Once you’ve given an appropriate ‘grade’ to each risk, also make sure that you can easily sort them from most threatening at the top to those of trivial importance at the very bottom.
#3. Create an action plan for each risk you define
Do you know the saying “hoping for the best, but expecting the worst?”.
Sometimes, despite our best efforts to foresee and nip problems in the bud, we will have to take action.
Use the list of risks you’ve prepared and made sure you have a mitigation strategy listed down in case any of the risks turn into a burning problem. This way you’ll also be able to quickly onboard anyone else engaged in solving the issue.
We recommend that you create a spreadsheet that features the following columns:
- Potential risk description
- Risk likelihood (you can use the scale we mentioned above or a scale from 1–10)
- Owner of the subject
- Actions that need to be taken to reduce the risk
- Actions that need to be taken if the risk turns into a problem
- Future control measures (if the risk came into life, how it can be prevented in the future)
In most software development teams, it is the Project Manager’s or QA Specialist’s job to maintain and update such a file on an ongoing basis. Which leads us to…
#4. Develop a risk monitoring system
A lot can change over the course of your software development project.
A risk that you evaluate as highly unlikely on ‘day one’ can become quite probable over time.
It is recommended that you go through the list of risks regularly and make sure their impact on the project and their probability of happening are up-to-date.
In the end, risk management is only as good as your dedication to continuously analyze events and their impact on your software project.
#5. Create a knowledge base of crises that have taken place in the past
While all projects are different and require a custom risk management strategy, it doesn’t mean that you can’t draw inspiration from how crises were handled in the past.

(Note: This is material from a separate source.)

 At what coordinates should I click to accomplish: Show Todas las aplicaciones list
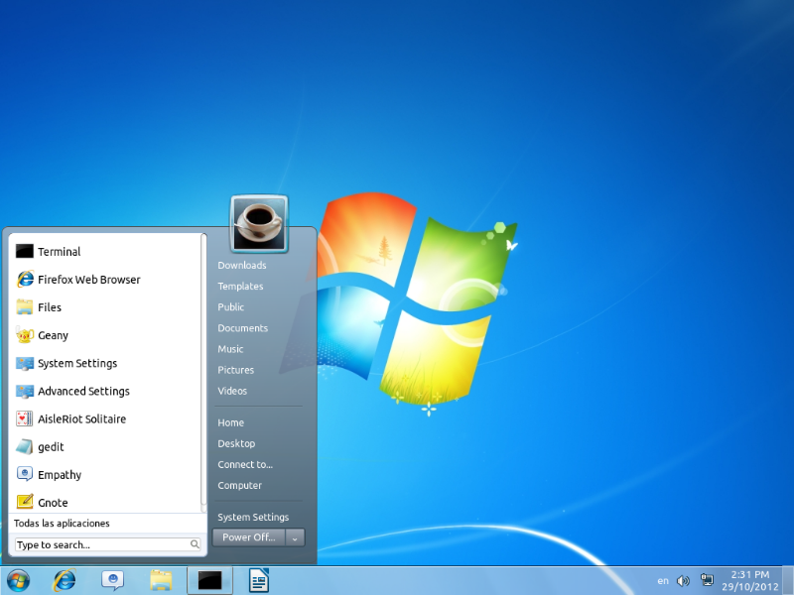(62, 523)
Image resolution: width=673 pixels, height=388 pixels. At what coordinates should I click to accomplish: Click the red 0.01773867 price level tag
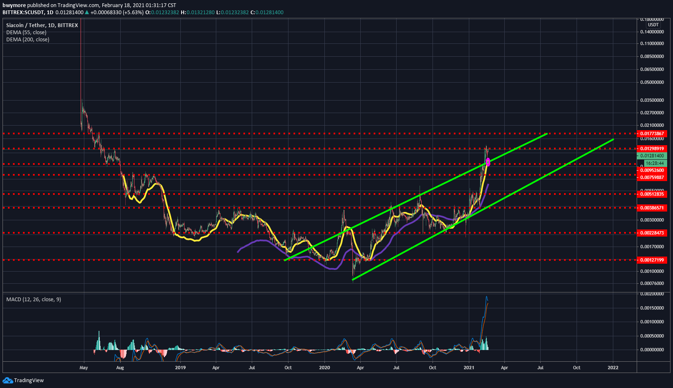click(652, 134)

It’s highly recommended that you create a knowledge base where you and your team can add tips and step-by-step strategies on handling obstacles. This way, if a problem arises, you’ll be able to cross-analyze your mitigation strategy against those that have proven effective in the past.

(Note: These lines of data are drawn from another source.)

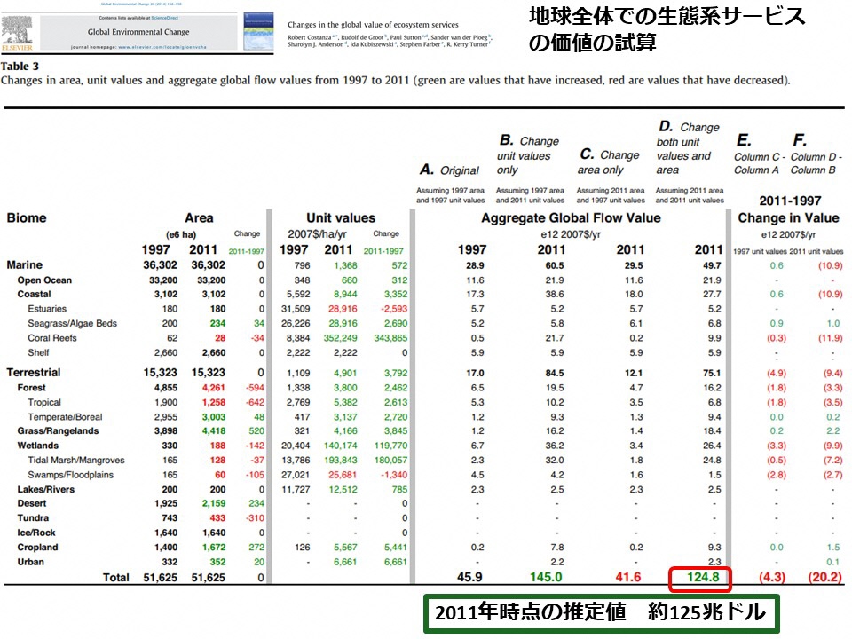Viewport: 852px width, 639px height.
Task: Click the red-boxed 124.8 total value
Action: pos(698,578)
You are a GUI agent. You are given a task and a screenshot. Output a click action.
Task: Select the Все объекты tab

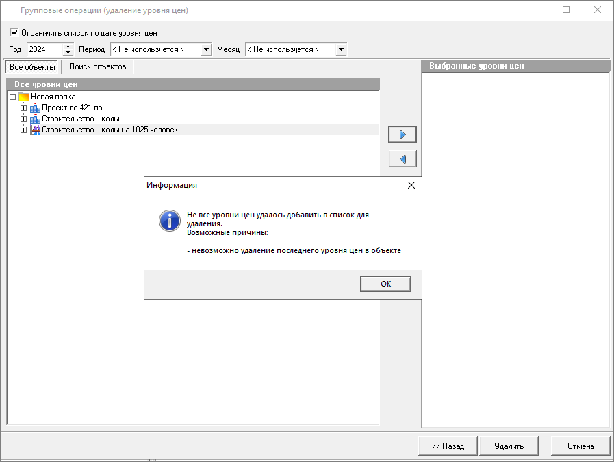point(32,67)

It will also make a great educational resource for anyone taking their first steps in software development risk planning (for ex. junior project managers).
Last, but not least…
#6. Promote openness among team members and with your contractors
If you want to develop a solid risk management strategy, you need to put honest communication at the forefront. This applies equally to internal and external projects.
Just think of the benefits!
If you’re a software development company, your entry-level project managers will be encouraged to reach out to seniors for guidance and mentoring. On the other hand, if you’re looking to work with external developers, creating clear communication guidelines for you and your contractors will give both sides the peace of mind.
Throughout your work together, if any party or a team member notices a reason for concern, these will be brought up early on. As a result, you’ll be able to discuss and resolve issues before they escalate.
Risk management is an indispensable part of any successful software development project.
It is highly recommended that you put in the work upfront and list, categorize, and create an action plan for each possible problem.
You must also keep in mind that nothing is ever set in stone, and circumstances may change relatively quickly on your software project. Make sure to reevaluate risks regularly so that you’re always aware of their potential impact and probability.
Last, but not least, promote open communication among your team members and between you and your contractors – this way no potential issues will go unaddressed.